An arbitration agreement may be stricken if it is an adhesion contract or is unconscionable. An adhesion contract exists when a party is forced to sign due to high pressure tactics, or deceptive language together with a lack of equality in the ability to bargain (Morris v. Snappy Car Rental, 84 N.Y. 2d 21, 637 N.E. 2d 253,614 N.Y.S. 2d 362 [1994] and Brower v. Gateway 2000, Inc., 246 A.D. 2d 246, 676 N.Y.S. 2d 569 [1st Dept., 1998]). An arbitration agreement may be found unconscionable upon consideration of grossly unreasonable terms that only favor one party to the agreement, the size and commercial setting of the transaction, the experience and education of the party claiming unconscionability, and the inability to make a meaningful choice (Gillman v. Chase Manhattan Bank, N.A., 73 N.Y. 2d 1, 534 N.E. 2d 824, 537 N.Y.S. 2d 787 [1988]). The failure to provide notification and at least some explanation of the arbitration agreement prevents a finding that there was an exercise of "real choice" in selecting arbitration (Sanchez v. Sirmons, 121 Misc. 2d 249, 467 N.Y.S. 2d 767 [Sup. Ct., Bronx County, 1983], and Wolfman v. Herbstritt, 114 A.D. 2d 955, 495 N.Y.S. 2d 220 [2nd Dept., 1985]).

Petitioner argues that the arbitration agreement is void as a matter of public policy because the arbitration provisions were not called to her attention, that the legal language it contained was difficult for her as a layperson to understand, and she has not made an informed and knowledgeable waiver of her constitutional right to a trial by jury, the Respondents failed to explain the waiver of her constitutional right to a jury trial.

Respondents argue that staff was available to answer any questions at the time it was signed by Petitioner. Respondents contend that public policy favors and encourages arbitration agreements and both parties gave up the right to litigate in Court .

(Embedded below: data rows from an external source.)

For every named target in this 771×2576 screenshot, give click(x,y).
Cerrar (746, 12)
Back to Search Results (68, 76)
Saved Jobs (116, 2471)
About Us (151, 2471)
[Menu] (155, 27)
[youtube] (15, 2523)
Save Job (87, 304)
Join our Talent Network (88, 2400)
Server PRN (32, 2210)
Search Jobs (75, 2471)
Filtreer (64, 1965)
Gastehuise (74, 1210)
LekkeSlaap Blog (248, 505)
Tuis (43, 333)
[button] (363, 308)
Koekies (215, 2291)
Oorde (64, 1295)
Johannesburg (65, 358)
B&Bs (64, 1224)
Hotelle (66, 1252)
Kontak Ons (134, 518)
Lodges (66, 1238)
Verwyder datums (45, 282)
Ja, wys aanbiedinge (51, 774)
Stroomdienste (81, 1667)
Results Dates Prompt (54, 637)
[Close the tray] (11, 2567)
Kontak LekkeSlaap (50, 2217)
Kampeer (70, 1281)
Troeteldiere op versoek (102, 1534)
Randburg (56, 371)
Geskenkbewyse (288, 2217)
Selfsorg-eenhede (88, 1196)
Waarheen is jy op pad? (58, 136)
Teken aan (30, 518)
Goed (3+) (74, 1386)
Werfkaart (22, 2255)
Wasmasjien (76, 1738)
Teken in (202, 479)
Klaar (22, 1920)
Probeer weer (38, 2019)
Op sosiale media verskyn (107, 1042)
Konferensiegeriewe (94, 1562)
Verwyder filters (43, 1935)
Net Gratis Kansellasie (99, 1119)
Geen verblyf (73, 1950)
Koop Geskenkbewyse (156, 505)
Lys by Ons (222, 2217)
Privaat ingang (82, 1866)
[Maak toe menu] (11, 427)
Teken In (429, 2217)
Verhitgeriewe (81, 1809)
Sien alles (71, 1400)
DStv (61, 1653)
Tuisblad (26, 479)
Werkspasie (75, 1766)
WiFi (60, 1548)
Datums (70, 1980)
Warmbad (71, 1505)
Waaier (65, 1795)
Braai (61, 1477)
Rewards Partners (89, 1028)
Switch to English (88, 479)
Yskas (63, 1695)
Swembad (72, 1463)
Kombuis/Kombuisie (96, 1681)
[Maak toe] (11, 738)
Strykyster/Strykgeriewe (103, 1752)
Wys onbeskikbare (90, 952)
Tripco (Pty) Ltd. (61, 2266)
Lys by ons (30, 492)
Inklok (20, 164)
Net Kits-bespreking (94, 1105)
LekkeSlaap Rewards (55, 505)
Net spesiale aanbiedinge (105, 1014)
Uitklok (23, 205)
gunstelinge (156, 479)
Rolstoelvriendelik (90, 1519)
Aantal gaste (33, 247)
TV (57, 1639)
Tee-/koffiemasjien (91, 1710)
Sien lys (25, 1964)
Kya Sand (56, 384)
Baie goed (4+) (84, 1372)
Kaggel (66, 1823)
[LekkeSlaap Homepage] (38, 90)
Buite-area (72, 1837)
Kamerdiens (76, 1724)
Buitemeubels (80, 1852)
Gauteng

Arbitration agreements may be set aside due to overriding public policy. Courts must address public policy concerns on a case by case basis (Spritzen v. Nomberg, 46 N.Y. 2d 623, 389 N.E. 2d 456, 415 N.Y.S. 2d 974 [1976]) and Merrill, Lynch, Pierce, Fenner & Smith, Inc. v. Benjamin, 1 A.D. 3d 39, 766 N.Y.S. 2d 1 [1st Dept., 2003]). Public policy applies to substantive rights embodied by statute that must be enforced by the Courts (Harris v. lannaconne (107 A.D. 2d 429, 487 N.Y.S. 2d 562 [1st Dept. 1985]). The state has a substantial interest in protecting the welfare of citizens and to ensure that minimum standards of professional care are provided for services which are regulated in a manner to prevent the public from having to suffer the consequences and,"the ministrations of incompetent, incapable, ignorant persons." (Ash v. New York University Dental Center, 164 A.D. 2d 366, 564 N.Y.S. 2d 308 [1st Dept., 1990]). A party needs to be advised of the waiver of the constitutional right to a jury trial related to malpractice and negligence claims (Wolfman v. Herbstritt, 114 A.D. 2d 955, supra).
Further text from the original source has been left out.